DIRECTION: Reproduce every one of the following entries verbatim, keeping each line unchanged.

Items from a dataset:
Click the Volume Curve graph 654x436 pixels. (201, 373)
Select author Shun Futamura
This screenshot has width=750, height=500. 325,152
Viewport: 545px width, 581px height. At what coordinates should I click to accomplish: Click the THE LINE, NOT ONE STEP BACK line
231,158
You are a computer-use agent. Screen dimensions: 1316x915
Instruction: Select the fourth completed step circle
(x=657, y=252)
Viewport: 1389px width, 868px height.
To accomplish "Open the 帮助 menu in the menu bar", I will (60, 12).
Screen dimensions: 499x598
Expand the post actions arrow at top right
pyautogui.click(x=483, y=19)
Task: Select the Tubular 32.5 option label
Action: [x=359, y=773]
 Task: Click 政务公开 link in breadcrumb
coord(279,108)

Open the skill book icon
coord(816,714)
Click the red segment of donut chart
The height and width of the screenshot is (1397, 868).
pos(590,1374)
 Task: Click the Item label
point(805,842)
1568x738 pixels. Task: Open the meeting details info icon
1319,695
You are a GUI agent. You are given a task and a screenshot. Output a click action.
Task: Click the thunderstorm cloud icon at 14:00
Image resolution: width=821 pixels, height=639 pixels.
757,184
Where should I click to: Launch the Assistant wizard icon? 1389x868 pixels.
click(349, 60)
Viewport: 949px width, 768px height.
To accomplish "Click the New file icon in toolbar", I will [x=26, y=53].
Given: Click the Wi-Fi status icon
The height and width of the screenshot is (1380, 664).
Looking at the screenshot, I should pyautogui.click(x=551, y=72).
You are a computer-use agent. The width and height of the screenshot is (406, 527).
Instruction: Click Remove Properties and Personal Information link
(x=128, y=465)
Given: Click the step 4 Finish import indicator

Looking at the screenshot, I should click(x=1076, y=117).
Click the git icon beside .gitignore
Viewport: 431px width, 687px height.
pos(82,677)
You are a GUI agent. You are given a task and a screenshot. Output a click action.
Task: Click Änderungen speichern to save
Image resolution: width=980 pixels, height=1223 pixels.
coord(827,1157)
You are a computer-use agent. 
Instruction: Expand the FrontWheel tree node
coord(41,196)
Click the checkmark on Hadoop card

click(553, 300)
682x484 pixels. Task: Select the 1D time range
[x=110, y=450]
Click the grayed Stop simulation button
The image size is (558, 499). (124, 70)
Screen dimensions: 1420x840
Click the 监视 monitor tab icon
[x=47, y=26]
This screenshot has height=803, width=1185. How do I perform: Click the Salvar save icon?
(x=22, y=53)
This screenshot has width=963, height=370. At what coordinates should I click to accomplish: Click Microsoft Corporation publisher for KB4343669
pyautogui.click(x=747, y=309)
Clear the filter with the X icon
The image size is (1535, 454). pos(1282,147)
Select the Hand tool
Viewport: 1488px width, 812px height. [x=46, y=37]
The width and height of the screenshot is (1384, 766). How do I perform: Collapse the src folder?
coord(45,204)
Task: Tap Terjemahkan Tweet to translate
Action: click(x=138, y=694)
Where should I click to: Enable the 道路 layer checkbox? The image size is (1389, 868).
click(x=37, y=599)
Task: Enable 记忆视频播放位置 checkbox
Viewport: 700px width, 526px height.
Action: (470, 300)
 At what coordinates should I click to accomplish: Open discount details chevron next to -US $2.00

OUTPUT BELOW:
Click the Volume Curve graph 654x436 pixels. (201, 373)
Select author Shun Futamura
This screenshot has width=750, height=500. 325,152
Viewport: 545px width, 581px height. At what coordinates should I click to accomplish: Click the THE LINE, NOT ONE STEP BACK line
231,158
You are a computer-use agent. Screen dimensions: 1316x915
Instruction: Select the fourth completed step circle
(x=657, y=252)
Viewport: 1389px width, 868px height.
To accomplish "Open the 帮助 menu in the menu bar", I will (60, 12).
Screen dimensions: 499x598
Expand the post actions arrow at top right
pyautogui.click(x=483, y=19)
Task: Select the Tubular 32.5 option label
Action: [x=359, y=773]
 Task: Click 政务公开 link in breadcrumb
coord(279,108)

Open the skill book icon
coord(816,714)
Click the red segment of donut chart
The height and width of the screenshot is (1397, 868).
pos(590,1374)
 Task: Click the Item label
point(805,842)
1568x738 pixels. Task: Open the meeting details info icon
1319,695
You are a GUI agent. You are given a task and a screenshot. Output a click action.
Task: Click the thunderstorm cloud icon at 14:00
Image resolution: width=821 pixels, height=639 pixels.
757,184
Where should I click to: Launch the Assistant wizard icon? 1389x868 pixels.
click(349, 60)
Viewport: 949px width, 768px height.
To accomplish "Click the New file icon in toolbar", I will [x=26, y=53].
Given: Click the Wi-Fi status icon
The height and width of the screenshot is (1380, 664).
Looking at the screenshot, I should pyautogui.click(x=551, y=72).
You are a computer-use agent. The width and height of the screenshot is (406, 527).
Instruction: Click Remove Properties and Personal Information link
(x=128, y=465)
Given: Click the step 4 Finish import indicator

Looking at the screenshot, I should click(x=1076, y=117).
Click the git icon beside .gitignore
Viewport: 431px width, 687px height.
pos(82,677)
You are a GUI agent. You are given a task and a screenshot. Output a click action.
Task: Click Änderungen speichern to save
Image resolution: width=980 pixels, height=1223 pixels.
coord(827,1157)
You are a computer-use agent. 
Instruction: Expand the FrontWheel tree node
coord(41,196)
Click the checkmark on Hadoop card

click(553, 300)
682x484 pixels. Task: Select the 1D time range
[x=110, y=450]
Click the grayed Stop simulation button
The image size is (558, 499). (124, 70)
Screen dimensions: 1420x840
Click the 监视 monitor tab icon
[x=47, y=26]
This screenshot has height=803, width=1185. How do I perform: Click the Salvar save icon?
(x=22, y=53)
This screenshot has width=963, height=370. At what coordinates should I click to accomplish: Click Microsoft Corporation publisher for KB4343669
pyautogui.click(x=747, y=309)
Clear the filter with the X icon
The image size is (1535, 454). pos(1282,147)
Select the Hand tool
Viewport: 1488px width, 812px height. [x=46, y=37]
The width and height of the screenshot is (1384, 766). How do I perform: Collapse the src folder?
coord(45,204)
Task: Tap Terjemahkan Tweet to translate
Action: click(x=138, y=694)
Where should I click to: Enable the 道路 layer checkbox? The image size is (1389, 868).
click(x=37, y=599)
Task: Enable 记忆视频播放位置 checkbox
Viewport: 700px width, 526px height.
Action: (470, 300)
 At what coordinates should I click to accomplish: Open discount details chevron next to -US $2.00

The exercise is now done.